The student first learns the letter string. The first one is the Orange Oval, which teaches six letters together. Then they learn to put letters together in different orders, practice the letters that connect at the midline, and finally write words. When they get to the uppercase letters, they continue to practice words, and sentences are added. After all the uppercase letters are taught, there is tracing and copywork of famous quotes.

The method didn't get boring for my daughter at all! She focused on how to hold her pencil properly and whenever she felt her hand getting tired, she'd stop and do "hand exercises." These are taught in the book.

So... does CursiveLogic work? 

Remember this one had a little bit of cursive experience before. She worked really hard because she is under the recommended age and wanted to show our readers that kids her age CAN learn cursive! The front of the book has a page for the student to write the alphabet in manuscript before beginning the lessons. We chose to use one line for "before" cursive, and the second for "after" cursive. 

That grin says it all. She was quite pleased with how much she improved. Now she can look over her writing and point out where the letter formation was great, and what she can work on. I've taught my other children cursive with other methods and didn't seen them write this nicely after so few pages of work! Since she's my last child, I'm hoping you'll help keep CursiveLogic in business until grandchildren come along!

The book uses one side of the pages for lowercase and the backside for uppercase. We have flipped the book over and are working through the uppercase lessons.

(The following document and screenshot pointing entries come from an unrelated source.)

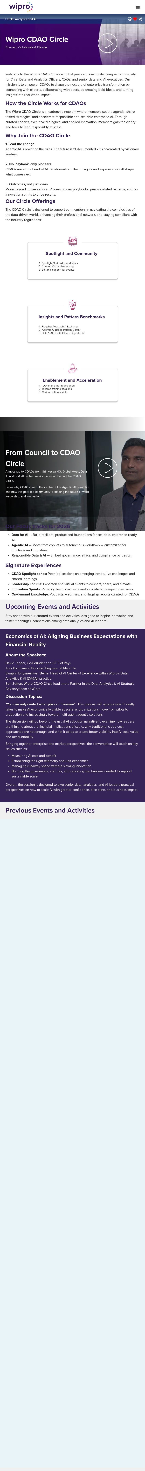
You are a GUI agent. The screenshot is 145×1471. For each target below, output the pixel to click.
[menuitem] (140, 19)
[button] (129, 19)
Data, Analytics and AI (21, 19)
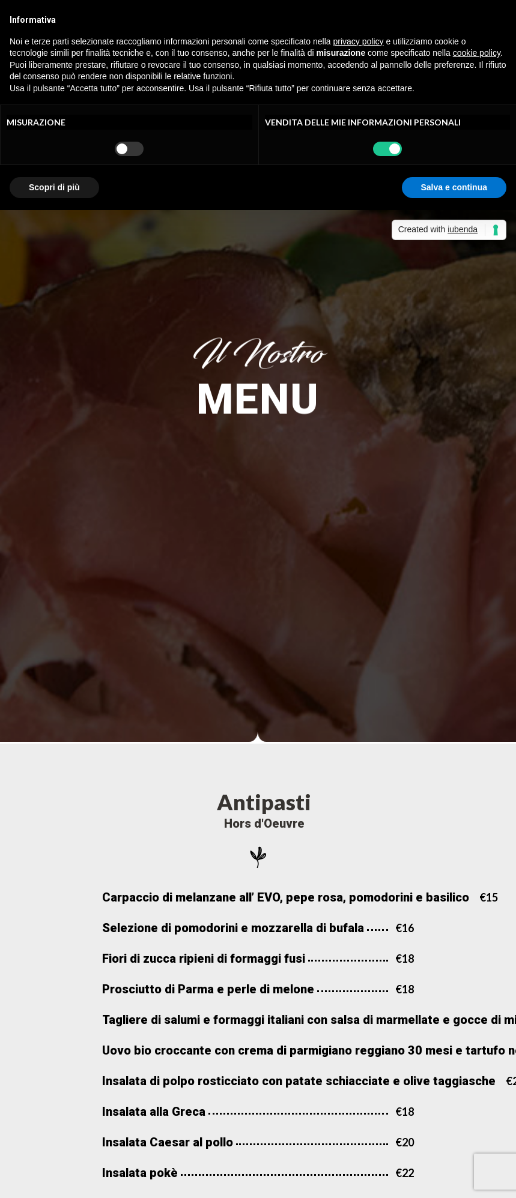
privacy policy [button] (358, 41)
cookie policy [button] (476, 53)
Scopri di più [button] (54, 187)
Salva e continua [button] (454, 187)
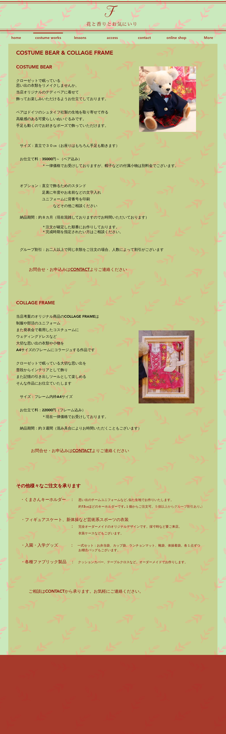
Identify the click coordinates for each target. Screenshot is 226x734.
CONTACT (80, 269)
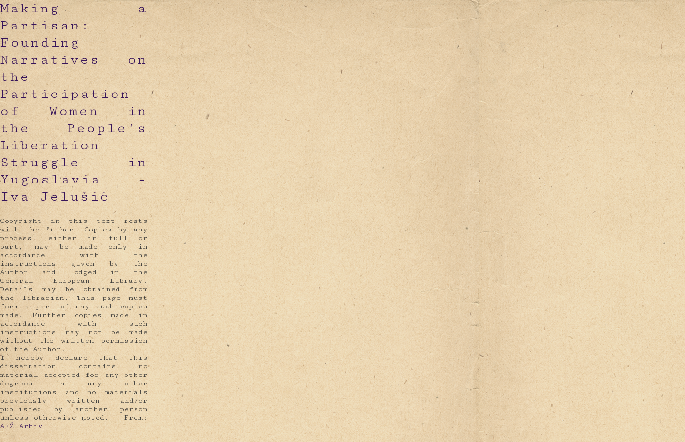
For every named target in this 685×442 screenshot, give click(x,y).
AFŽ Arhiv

How did we use The Art of Cursive?

When this package arrived, everyone wanted to try out The Art of Cursive coloring book! My three older children already know cursive, so I explained how this was a fun, relaxing way to practice good penmanship. I wanted to see their best work, to show that they do know how to write well. All of the children picked two or three pages they wanted to claim, so we cut pages out of the book and handed them out.

We used various markers and colored pencils. This paper is also nice and thick. Markers bled through a bit when colored with heavily, but not everyone colors heavily!

I love the quotes on the pages, and on the back for tracing and copywork practice.

This is a fun book for any child who likes to color and has already learned cursive. It's also a great gift to a child who has finished the CursiveLogic workbook. Or, it's a good book for adults to use. I love the swirls and other cursive formations in the images and find them fun to complete.

CursiveLogic has offered my readers a discount code for the CursiveLogic Quick-Start Pack, but it's only good until March 31, 2018! Now you can start learning CursiveLogic today!

Where to find CursiveLogic:


  1. Your cursive learner did great! Such beautiful writing. Keep up the good work. And your older girls' coloring pages are lovely! - Lori

  2. That chalkboard idea is a good one; I'll have to do that with my son that's finding cursive challenging. CursiveLogic has been doing some very good things for him, and I think that a chalkboard will help him make even more practice. Thank you!